Participants listened closely as noted Sound Ecologist, Dr. Bryan Pijanowski, presented Seven Sonic Pathways to Address A Silent Wicked Problem: A Call to Arms for Scholars in the Sciences and Humanities to Join Forces to Confront the Planet’s Current Biodiversity Crisis for faculty and students on November 1.  Dr. Pijanowski works at Purdue University as Professor and University Faculty Scholar in the Department of Forestry and Natural Resources; Director of the Discovery Park Center for Global Soundscapes; Project Manager for Record the Earth Global Citizen Science Project; and Executive Producer, Global Soundscapes!  A Mission to Record the Earth (an interactive IMAX experience).

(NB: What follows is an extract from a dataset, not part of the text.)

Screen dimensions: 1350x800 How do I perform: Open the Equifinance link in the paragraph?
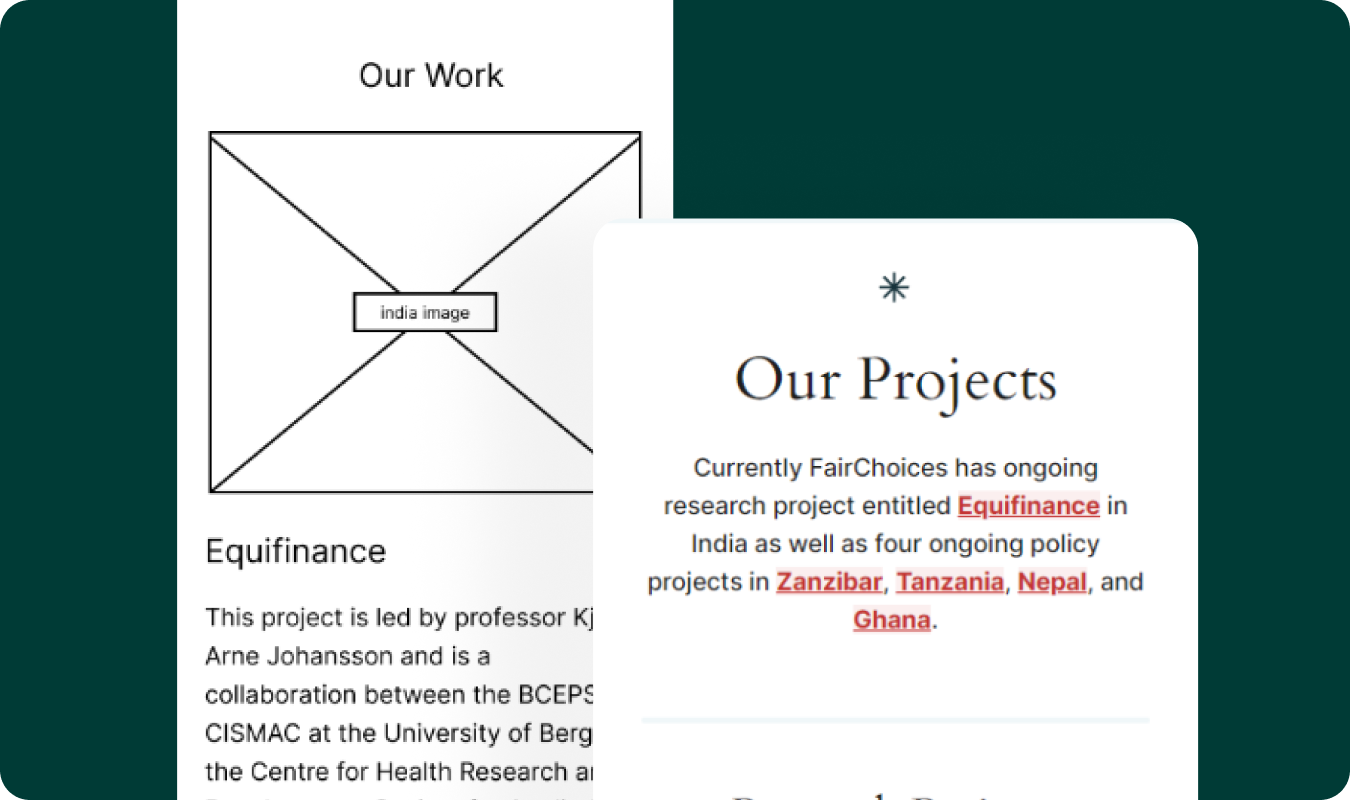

In addition to camping together, Dr. Pijanowski’s seven pathways for humanists and scientists to successfully collaborate are:

  1. Focus on a problem together (one wicked problem such as the biodiversity crisis).
  2. Select a unified modality (e.g., music to help tell the story and get people to pay attention).
  3. Develop a common vocabulary (e.g. musiciology, soundscapes, ecology, truth, sustainability, chorus, song, communication, timbre, culture).
  4. Create a strong message outcome (we are the world) and put it in front of everybody.
  5. Remove bias across professions (review professional norms, academic homes, the art of scholarship, funding opportunities, equitable grounds,  single author in humanities vs collaborative in sciences, etc.).
  6. Educate side by side (activities and programs should be open across disciplines)
  7. Integrate methods and tools  (e.g. geographic information systems, computational musicology, ethnographic approaches, performance spaces).

Dr. Pijanowski’s visit was hosted by UCF’s Texts & Technology doctoral program, the Center for Research and Education in Arts, Technology and Entertainment (CREATE), and the Center for Humanities and Digital Research (CHDR).